## Data excerpts

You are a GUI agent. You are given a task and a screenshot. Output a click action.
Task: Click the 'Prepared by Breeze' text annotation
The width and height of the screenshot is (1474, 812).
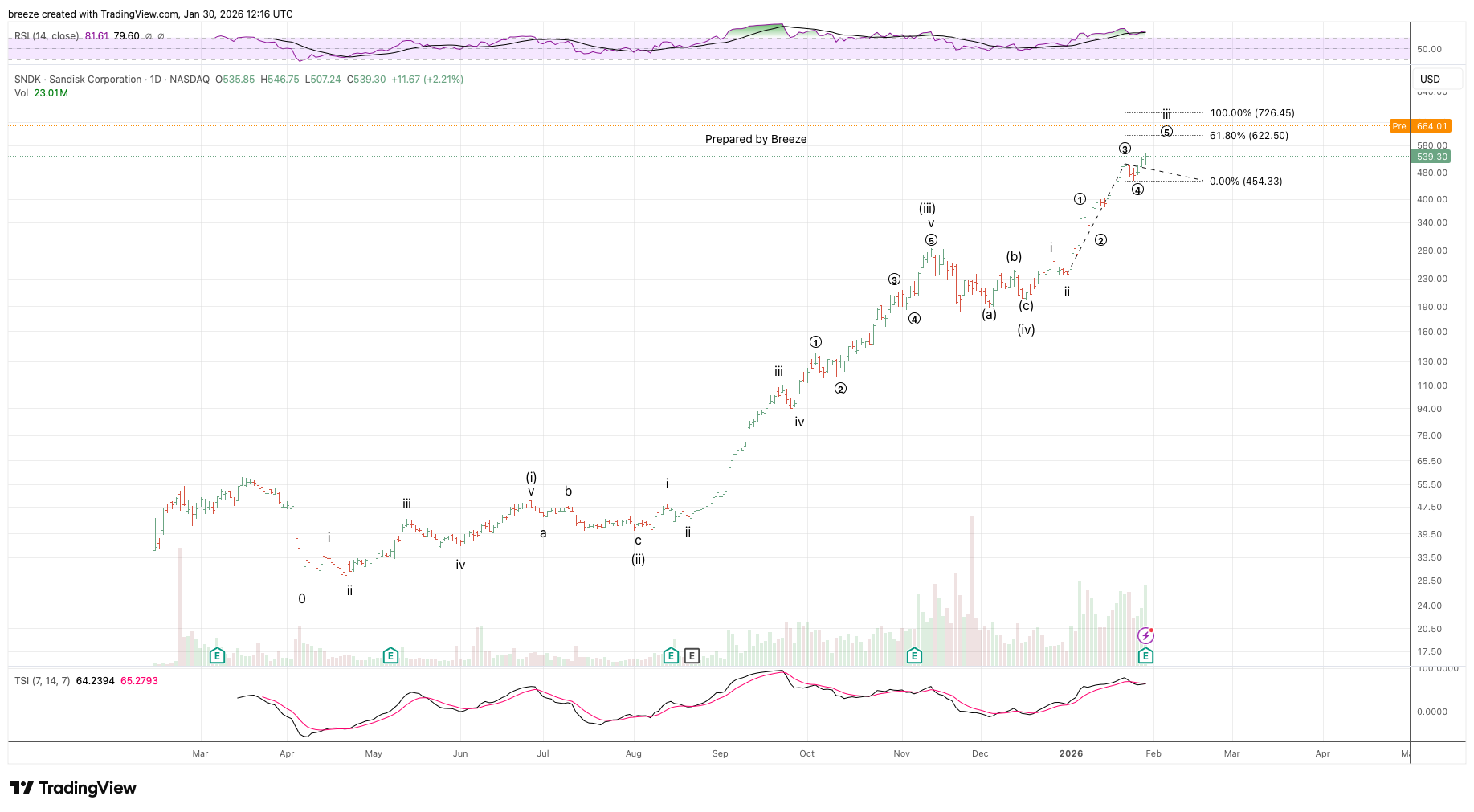pyautogui.click(x=755, y=139)
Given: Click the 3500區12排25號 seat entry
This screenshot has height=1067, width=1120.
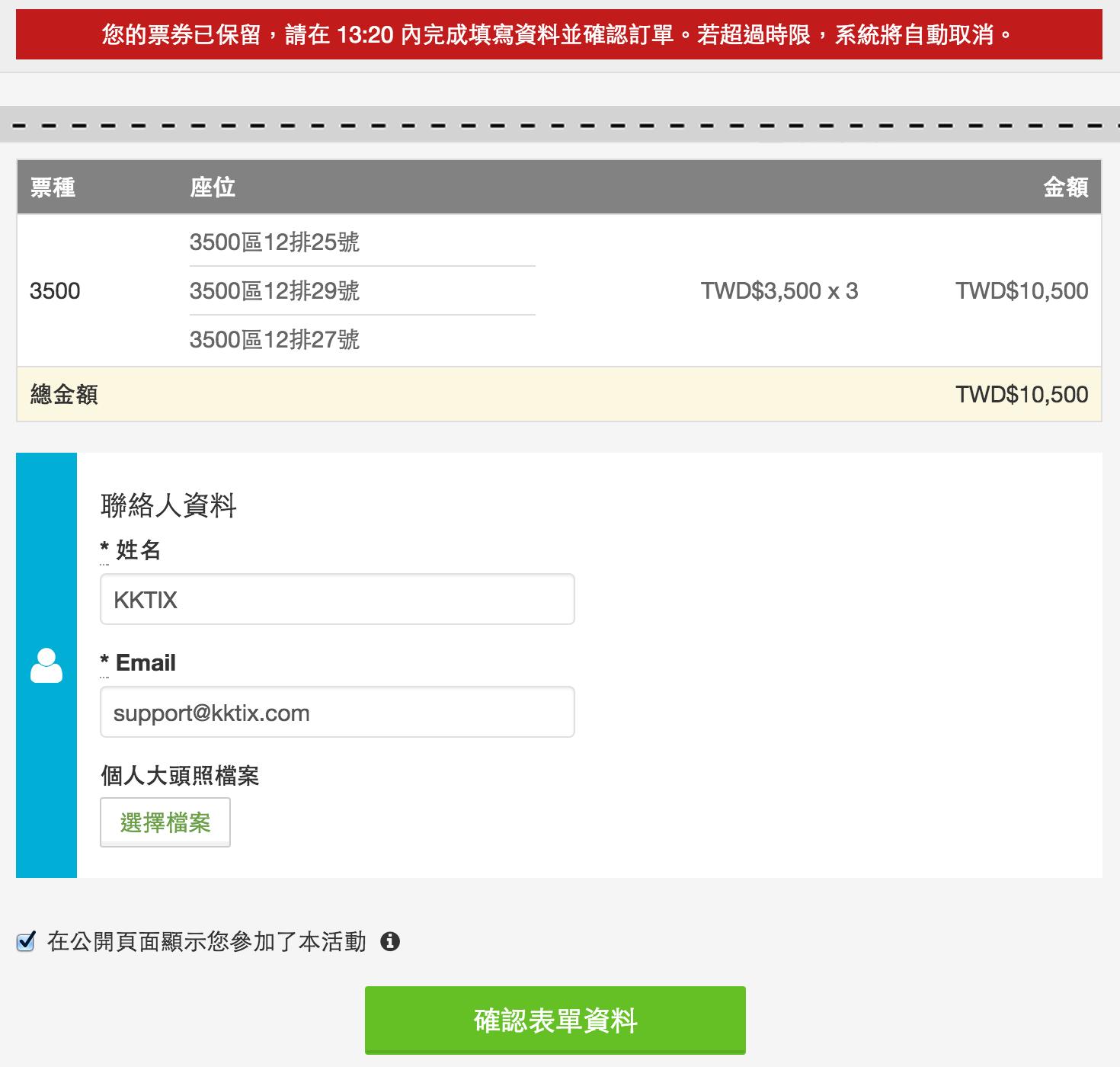Looking at the screenshot, I should pyautogui.click(x=277, y=242).
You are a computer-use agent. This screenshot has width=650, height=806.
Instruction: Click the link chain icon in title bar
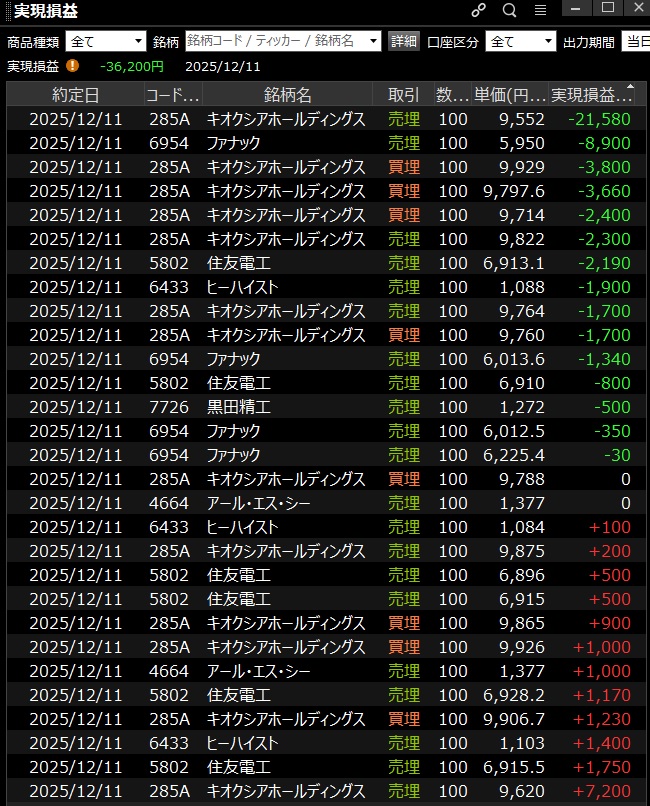478,10
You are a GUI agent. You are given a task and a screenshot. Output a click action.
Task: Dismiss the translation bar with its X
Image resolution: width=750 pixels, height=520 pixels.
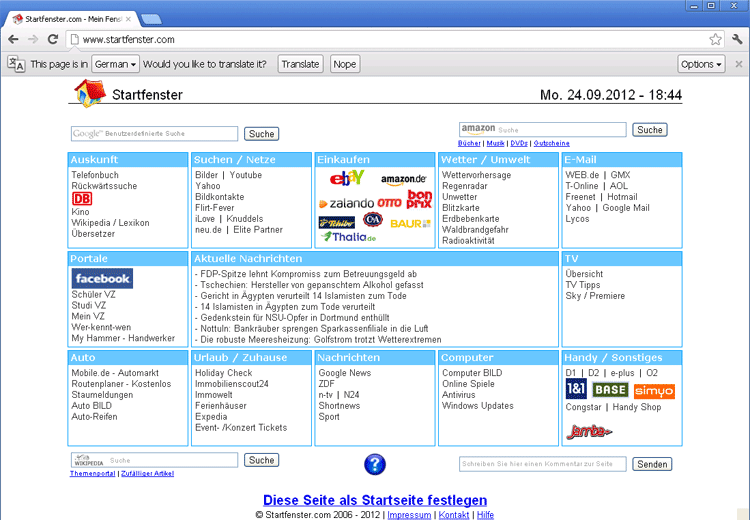click(739, 64)
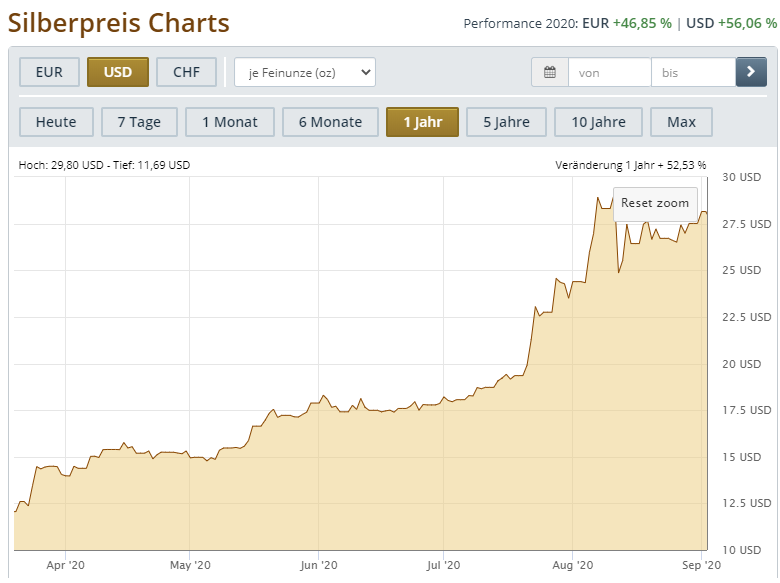The image size is (780, 583).
Task: Click the arrow submit button for date range
Action: pyautogui.click(x=751, y=72)
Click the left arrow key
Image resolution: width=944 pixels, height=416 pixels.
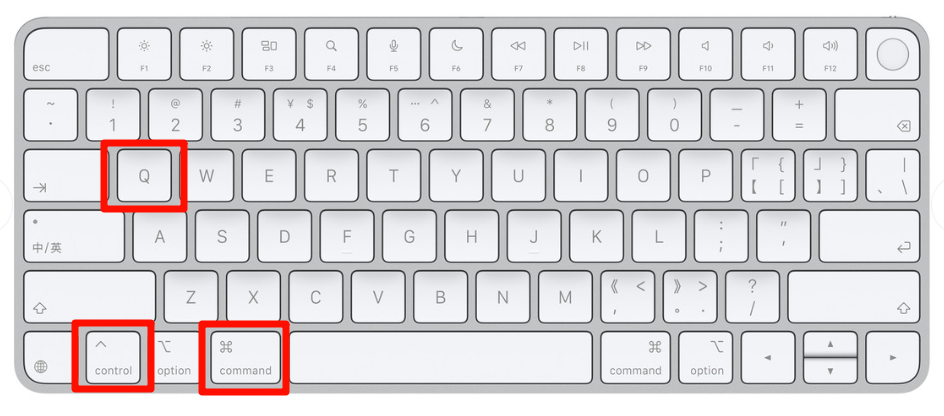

## Exercise description
Copy out all the data above exactly, minus the images.

## Written solution
You are a GUI agent. You are given a task and a screenshot. Output a click action.
Task: Click the 'Prepared by Breeze' text annotation
The width and height of the screenshot is (1474, 812).
pyautogui.click(x=755, y=139)
Given: Click the 3500區12排25號 seat entry
This screenshot has height=1067, width=1120.
Looking at the screenshot, I should pyautogui.click(x=277, y=242).
You are a computer-use agent. This screenshot has width=650, height=806.
Instruction: Click the link chain icon in title bar
478,10
You are a GUI agent. You are given a task and a screenshot. Output a click action.
Task: Dismiss the translation bar with its X
Image resolution: width=750 pixels, height=520 pixels.
click(739, 64)
The image size is (780, 583).
Task: Click the arrow submit button for date range
Action: pyautogui.click(x=751, y=72)
Click the left arrow key
Image resolution: width=944 pixels, height=416 pixels.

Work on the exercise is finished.